Reference has been made also to the proposed alteration in the agricultural grant. The Minister probably noticed from the Budget statement of the Minister for Finance that he was of the opinion that taxation lay lightly on the land. I can assure the Minister that the land is paying all sorts of direct and indirect taxation. He should do everything possible to see that the Government does not inflict any further burdens on the land, as any further burdens on the agricultural industry would have the effect of reducing production. If the Minister wants to increase production, he should do everything in his power to encourage the Government to give as much relief as possible to agriculture.
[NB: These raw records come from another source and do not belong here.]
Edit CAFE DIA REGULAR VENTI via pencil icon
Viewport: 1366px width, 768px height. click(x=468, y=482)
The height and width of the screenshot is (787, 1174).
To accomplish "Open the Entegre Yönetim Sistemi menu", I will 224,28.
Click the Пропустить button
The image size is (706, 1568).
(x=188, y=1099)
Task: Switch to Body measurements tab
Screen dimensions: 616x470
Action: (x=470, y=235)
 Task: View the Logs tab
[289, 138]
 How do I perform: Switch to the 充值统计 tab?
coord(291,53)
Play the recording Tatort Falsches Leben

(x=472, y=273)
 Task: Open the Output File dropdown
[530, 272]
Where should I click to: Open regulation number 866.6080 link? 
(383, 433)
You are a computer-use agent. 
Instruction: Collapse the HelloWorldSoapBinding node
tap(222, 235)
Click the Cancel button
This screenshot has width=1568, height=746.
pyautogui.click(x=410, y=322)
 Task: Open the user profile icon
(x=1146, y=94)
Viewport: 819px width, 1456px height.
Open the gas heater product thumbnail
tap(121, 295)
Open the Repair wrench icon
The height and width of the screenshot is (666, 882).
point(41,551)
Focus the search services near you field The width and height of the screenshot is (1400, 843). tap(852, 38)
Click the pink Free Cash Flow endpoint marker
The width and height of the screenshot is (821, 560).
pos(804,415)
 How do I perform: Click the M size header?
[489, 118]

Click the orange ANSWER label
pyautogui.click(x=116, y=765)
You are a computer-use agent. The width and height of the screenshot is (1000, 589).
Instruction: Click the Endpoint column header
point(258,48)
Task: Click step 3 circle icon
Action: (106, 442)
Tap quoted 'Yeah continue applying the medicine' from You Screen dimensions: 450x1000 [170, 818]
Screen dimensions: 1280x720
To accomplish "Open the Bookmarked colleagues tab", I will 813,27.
We find the Taoiseach starting on a campaign to give relief to industry and business. He has announced relief from rates on new buildings. Something similar should apply to agriculture and if the Minister wants increased production he will have to bring it about by some such means.

These are the few points I wanted to make and I appeal to the Minister to consider them. I hope that on some occasion I will be able to come into the House on the Vote for Agriculture and be all one with the Minister for Agriculture.

I wonder will I be forgiven if I confront the House once more with the question of agricultural labourers. I am prompted to do this by the memory of a statement made, it must be two years ago now, by the present Minister for Agriculture when he had achieved office in this House. Speaking to some of his own constituents in Kilkenny, most of whom I assume were agricultural workers, he assured them that he would put them in the position that they would be happy and contented in their lives and with their conditions of work and he would also secure for them a rate of wages which would be 10/- in excess of the weekly wage paid to unskilled building trade workers. I took occasion shortly after that to ask the Minister when he proposed putting that promise into effect. I reminded him that in County Dublin—the constituency which I have the honour to represent and which is represented also by the Minister's colleague, Deputy Burke, and by Deputy Rooney —that would mean that agricultural labourers would be paid £7 10s. per week. That promise was made, but apparently its implementation remains in abeyance.

I have listened to many Deputies on Estimates for Agriculture and I have noticed that references to agricultural labourers have been few and far between. I wonder if farmer Deputies, or those who come from predominantly farming areas, recognise the importance of agricultural work. Apart from election time when they seek their votes, do they recognise, in betweenelections, how important these men are to the welfare of Irish agriculture? I often doubt it. It is true that, to use a hackneyed phrase, agriculture is our main industry; if the farmer is not prosperous, the country cannot be said to be prosperous. Yet, how little thought is given to the vast body of people who number over 100,000 wage workers on the land? How little thought is given in this House, which is supposedly representative of the entire nation, to the welfare of this group of people? The remarks which I wish to make, as in other years, will be devoted to their plight.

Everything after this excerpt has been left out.